══ SUPPLIED INFORMATION
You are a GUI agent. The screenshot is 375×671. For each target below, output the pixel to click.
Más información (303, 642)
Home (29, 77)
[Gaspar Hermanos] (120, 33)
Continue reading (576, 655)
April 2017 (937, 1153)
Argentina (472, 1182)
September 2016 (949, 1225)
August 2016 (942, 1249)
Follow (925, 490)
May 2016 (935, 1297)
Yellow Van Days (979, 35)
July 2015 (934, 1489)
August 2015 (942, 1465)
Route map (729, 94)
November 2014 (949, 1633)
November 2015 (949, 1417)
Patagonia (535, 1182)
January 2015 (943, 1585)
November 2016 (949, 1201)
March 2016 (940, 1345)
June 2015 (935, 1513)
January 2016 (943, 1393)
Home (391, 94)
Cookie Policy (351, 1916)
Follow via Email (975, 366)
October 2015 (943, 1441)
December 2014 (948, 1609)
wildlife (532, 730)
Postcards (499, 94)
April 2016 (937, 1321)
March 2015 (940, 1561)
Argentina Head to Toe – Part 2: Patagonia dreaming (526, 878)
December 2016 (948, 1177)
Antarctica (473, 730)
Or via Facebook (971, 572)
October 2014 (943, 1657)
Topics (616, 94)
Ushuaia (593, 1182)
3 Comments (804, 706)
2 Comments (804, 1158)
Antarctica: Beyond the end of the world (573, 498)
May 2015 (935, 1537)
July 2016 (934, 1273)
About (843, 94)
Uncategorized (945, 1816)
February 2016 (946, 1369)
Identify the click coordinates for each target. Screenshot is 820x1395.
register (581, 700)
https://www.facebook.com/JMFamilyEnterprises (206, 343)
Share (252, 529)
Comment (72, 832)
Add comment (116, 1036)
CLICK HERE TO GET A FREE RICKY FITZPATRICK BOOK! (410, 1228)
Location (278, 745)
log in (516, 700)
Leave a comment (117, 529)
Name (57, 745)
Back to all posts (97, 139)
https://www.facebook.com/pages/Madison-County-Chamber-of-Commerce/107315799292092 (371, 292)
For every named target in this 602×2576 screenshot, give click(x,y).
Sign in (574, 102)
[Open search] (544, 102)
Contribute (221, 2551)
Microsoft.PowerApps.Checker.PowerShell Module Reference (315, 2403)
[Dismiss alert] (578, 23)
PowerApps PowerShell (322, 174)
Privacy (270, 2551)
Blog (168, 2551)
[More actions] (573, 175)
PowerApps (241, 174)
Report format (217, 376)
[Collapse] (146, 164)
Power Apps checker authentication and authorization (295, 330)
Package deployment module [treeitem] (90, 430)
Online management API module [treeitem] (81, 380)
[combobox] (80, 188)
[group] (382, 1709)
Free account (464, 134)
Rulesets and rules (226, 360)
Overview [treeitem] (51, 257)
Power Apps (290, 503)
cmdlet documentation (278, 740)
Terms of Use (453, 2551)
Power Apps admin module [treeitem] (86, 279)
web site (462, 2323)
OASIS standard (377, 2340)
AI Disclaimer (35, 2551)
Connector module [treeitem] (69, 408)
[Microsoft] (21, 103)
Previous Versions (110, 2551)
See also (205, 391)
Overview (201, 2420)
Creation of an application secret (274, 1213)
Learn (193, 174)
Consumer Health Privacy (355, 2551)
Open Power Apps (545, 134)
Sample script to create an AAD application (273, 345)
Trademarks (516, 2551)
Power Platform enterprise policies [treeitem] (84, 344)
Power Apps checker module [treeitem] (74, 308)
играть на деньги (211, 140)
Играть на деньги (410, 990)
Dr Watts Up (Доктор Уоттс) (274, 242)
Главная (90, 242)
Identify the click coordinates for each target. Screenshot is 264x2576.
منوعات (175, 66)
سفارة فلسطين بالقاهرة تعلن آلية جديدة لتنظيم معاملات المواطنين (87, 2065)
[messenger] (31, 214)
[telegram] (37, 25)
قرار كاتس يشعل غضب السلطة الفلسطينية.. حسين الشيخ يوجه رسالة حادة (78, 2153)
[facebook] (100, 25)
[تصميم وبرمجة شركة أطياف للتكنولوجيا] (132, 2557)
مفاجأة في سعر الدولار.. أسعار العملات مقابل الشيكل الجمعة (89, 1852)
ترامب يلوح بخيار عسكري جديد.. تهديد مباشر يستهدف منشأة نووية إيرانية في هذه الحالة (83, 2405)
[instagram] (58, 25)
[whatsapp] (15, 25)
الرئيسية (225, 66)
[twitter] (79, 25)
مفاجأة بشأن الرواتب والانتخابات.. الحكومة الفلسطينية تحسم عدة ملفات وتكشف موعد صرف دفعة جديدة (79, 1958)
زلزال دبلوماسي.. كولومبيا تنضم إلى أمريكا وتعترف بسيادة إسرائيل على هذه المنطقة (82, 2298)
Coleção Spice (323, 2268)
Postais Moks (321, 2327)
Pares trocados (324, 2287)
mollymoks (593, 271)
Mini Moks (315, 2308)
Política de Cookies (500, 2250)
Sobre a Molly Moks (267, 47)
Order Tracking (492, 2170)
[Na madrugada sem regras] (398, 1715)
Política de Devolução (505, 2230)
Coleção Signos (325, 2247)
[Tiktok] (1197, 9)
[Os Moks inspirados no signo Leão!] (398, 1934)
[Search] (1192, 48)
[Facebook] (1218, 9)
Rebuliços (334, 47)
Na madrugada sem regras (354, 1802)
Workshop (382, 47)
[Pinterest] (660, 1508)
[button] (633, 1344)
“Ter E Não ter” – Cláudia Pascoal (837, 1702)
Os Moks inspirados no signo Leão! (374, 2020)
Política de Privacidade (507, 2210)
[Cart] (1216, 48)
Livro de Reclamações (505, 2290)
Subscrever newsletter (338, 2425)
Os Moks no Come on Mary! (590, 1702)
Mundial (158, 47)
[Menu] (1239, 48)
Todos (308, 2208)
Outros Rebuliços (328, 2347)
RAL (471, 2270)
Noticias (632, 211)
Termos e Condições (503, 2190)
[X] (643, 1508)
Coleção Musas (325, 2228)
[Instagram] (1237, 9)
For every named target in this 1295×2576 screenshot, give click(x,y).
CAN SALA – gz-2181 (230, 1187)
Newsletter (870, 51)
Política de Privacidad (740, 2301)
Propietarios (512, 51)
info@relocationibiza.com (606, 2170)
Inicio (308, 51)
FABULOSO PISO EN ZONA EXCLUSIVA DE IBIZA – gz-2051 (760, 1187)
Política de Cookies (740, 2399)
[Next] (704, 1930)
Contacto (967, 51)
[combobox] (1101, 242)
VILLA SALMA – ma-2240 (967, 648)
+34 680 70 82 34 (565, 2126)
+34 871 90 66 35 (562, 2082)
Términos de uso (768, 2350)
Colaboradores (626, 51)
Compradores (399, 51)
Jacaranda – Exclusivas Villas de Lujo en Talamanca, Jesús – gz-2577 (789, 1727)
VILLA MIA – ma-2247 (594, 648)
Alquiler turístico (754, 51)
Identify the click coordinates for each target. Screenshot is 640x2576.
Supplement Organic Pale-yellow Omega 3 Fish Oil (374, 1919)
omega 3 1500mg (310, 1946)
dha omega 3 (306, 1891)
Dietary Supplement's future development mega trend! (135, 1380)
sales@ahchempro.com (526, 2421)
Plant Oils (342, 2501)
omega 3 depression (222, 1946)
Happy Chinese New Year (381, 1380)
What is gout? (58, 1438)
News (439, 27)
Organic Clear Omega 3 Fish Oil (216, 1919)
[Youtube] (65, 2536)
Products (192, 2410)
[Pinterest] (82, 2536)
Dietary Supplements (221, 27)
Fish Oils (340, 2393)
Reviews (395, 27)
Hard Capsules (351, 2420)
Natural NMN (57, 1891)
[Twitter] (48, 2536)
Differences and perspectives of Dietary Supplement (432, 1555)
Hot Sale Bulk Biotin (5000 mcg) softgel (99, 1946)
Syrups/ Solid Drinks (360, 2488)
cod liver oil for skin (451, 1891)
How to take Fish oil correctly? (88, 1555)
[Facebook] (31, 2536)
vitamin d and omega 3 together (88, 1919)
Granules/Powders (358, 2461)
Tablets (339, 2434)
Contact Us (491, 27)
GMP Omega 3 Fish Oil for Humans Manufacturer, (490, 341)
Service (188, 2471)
════
The line containing "[X] (643, 1508)" and all lines after it, through the last line of the data, should be retyped exactly.

[X] (643, 1508)
Coleção Musas (325, 2228)
[Instagram] (1237, 9)
For every named target in this 1295×2576 screenshot, give click(x,y).
CAN SALA – gz-2181 (230, 1187)
Newsletter (870, 51)
Política de Privacidad (740, 2301)
Propietarios (512, 51)
info@relocationibiza.com (606, 2170)
Inicio (308, 51)
FABULOSO PISO EN ZONA EXCLUSIVA DE IBIZA – gz-2051 (760, 1187)
Política de Cookies (740, 2399)
[Next] (704, 1930)
Contacto (967, 51)
[combobox] (1101, 242)
VILLA SALMA – ma-2240 (967, 648)
+34 680 70 82 34 (565, 2126)
+34 871 90 66 35 (562, 2082)
Términos de uso (768, 2350)
Colaboradores (626, 51)
Compradores (399, 51)
Jacaranda – Exclusivas Villas de Lujo en Talamanca, Jesús – gz-2577 (789, 1727)
VILLA MIA – ma-2247 (594, 648)
Alquiler turístico (754, 51)
Identify the click coordinates for each target. Screenshot is 640x2576.
Supplement Organic Pale-yellow Omega 3 Fish Oil (374, 1919)
omega 3 1500mg (310, 1946)
dha omega 3 (306, 1891)
Dietary Supplement's future development mega trend! (135, 1380)
sales@ahchempro.com (526, 2421)
Plant Oils (342, 2501)
omega 3 depression (222, 1946)
Happy Chinese New Year (381, 1380)
What is gout? (58, 1438)
News (439, 27)
Organic Clear Omega 3 Fish Oil (216, 1919)
[Youtube] (65, 2536)
Products (192, 2410)
[Pinterest] (82, 2536)
Dietary Supplements (221, 27)
Fish Oils (340, 2393)
Reviews (395, 27)
Hard Capsules (351, 2420)
Natural NMN (57, 1891)
[Twitter] (48, 2536)
Differences and perspectives of Dietary Supplement (432, 1555)
Hot Sale Bulk Biotin (5000 mcg) softgel (99, 1946)
Syrups/ Solid Drinks (360, 2488)
cod liver oil for skin (451, 1891)
How to take Fish oil correctly? (88, 1555)
[Facebook] (31, 2536)
vitamin d and omega 3 together (88, 1919)
Granules/Powders (358, 2461)
Tablets (339, 2434)
Contact Us (491, 27)
GMP Omega 3 Fish Oil for Humans Manufacturer, (490, 341)
Service (188, 2471)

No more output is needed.